Friday, April 7, 2017

Jumbled

There are all sorts of jumbles in our world.  Winds blowing seeds, birds and seas transporting things here and there.  Even visitors of dust on comets and such.  Things get mixed up.


There are some new forces of mixing around.  Of course, Facebook with its billion users, a majority of whom are outside the US, can mix and match in new ways.  Twitter continuously suggests other contacts a user might be interested in.  With words, translating apps such as Google Translate, and pictures, both still and moving, and sounds of all kinds, people can meet and exchange ideas and information in unprecedented ways.


The first big jumble I ran into was the comment by Dr. Spencer Wells that modern humans are intermarrying and traveling about so much that the sort of genographic analysis his project at the National Geographic Society will be impossible at some time in the future.  I think he means that more of us travel individually more often and the genetic trails and geographic markers are getting more mixed up.


The second unlikely jumble I ran into relates to knitting and the blog written by Prof. Cathy O'Neil, author of "Weapons of Math Destruction".  Her book, her blog and her work relate to algorithms used to make decisions like offering a mortgage or performing a surgical operation.  But she is a woman, a wife and a mother and she is interested in aspects of feminism, too.  I subscribe to her blog "Mathbabe", which sometimes features a guest author.  A recent post on her blog related to knitting, both for the Women's March effort and the emerging effort to respect and support science.  I sent the knitting bit on to friends who knit.  What?  Me?  Sending people knitting?  Yep, it happened.

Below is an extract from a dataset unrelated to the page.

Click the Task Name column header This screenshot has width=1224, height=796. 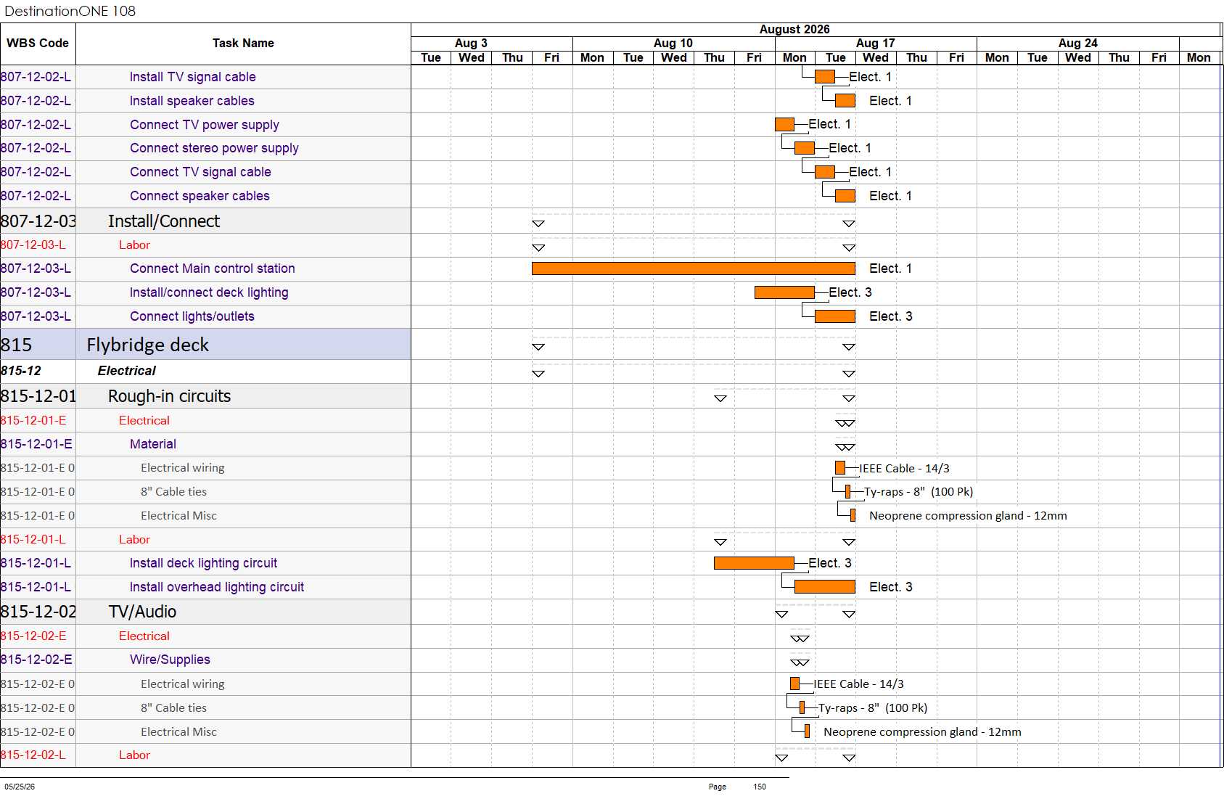[x=243, y=44]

This morning, I read that the Pokemon Go game is affecting the suicide rate in Japan.  "Pokémon Go is a free-to-play, location-based augmented reality game developed by Niantic for iOS and Android devices. Wikipedia"

Because a well-known beautiful spot in Japan has been used as a Pokemon Go location, the spot seems to have lost some of its attraction as a site for committing suicide.  You can see the idea: someone picks the site off a map of famous places to use its coordinates at a place to score a Pokemon sighting and that action affects someone else's suicide.  As a well known politician might say, who knew?